- What needs to be done: What lines in this listing contain the string "agent"? Report each one by copying it.
Given data: Begin
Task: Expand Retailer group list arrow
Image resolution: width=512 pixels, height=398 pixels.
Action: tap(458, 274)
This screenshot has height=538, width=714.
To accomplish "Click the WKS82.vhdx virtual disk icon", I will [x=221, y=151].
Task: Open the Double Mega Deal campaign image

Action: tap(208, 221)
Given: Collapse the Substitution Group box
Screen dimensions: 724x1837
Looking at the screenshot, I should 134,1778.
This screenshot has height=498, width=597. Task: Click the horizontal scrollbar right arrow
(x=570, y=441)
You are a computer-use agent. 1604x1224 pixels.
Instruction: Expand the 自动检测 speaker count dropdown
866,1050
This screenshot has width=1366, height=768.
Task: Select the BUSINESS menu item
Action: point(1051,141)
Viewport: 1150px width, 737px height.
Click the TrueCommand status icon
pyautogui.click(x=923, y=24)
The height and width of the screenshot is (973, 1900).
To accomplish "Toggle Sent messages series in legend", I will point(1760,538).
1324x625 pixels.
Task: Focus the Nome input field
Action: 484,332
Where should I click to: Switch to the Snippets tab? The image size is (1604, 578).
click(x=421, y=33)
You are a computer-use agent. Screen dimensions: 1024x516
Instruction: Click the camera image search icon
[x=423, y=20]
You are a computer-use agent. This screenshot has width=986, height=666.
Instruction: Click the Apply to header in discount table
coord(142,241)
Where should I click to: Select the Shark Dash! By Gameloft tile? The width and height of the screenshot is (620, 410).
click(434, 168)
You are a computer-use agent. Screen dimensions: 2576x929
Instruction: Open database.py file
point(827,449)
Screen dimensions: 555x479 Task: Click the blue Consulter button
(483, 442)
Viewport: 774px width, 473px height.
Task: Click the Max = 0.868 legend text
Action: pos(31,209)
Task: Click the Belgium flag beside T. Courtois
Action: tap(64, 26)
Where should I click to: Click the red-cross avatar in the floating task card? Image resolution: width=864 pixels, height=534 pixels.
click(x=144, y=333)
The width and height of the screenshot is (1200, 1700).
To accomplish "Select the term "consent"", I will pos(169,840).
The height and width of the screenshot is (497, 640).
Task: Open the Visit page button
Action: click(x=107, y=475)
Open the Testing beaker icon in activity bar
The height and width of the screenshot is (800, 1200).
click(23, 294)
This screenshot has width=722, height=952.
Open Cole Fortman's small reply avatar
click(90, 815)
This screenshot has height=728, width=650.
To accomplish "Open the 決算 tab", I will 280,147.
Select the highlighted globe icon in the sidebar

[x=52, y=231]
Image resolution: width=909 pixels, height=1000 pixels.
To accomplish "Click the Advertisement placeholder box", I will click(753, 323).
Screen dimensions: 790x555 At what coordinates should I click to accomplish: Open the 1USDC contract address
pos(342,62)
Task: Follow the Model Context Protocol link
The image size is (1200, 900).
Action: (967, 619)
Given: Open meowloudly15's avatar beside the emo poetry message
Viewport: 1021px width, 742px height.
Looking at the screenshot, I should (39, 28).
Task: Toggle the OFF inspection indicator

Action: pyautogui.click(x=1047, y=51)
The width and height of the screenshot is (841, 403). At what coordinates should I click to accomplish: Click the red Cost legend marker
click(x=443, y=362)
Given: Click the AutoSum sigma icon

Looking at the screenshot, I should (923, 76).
Given data: End
- Task solution:
You are a computer-use agent. 1604x1224 pixels.
You are a computer-use agent. Screen dimensions: 1024x516
You are a computer-use agent. This screenshot has width=986, height=666.
You are a computer-use agent. Screen dimensions: 2576x929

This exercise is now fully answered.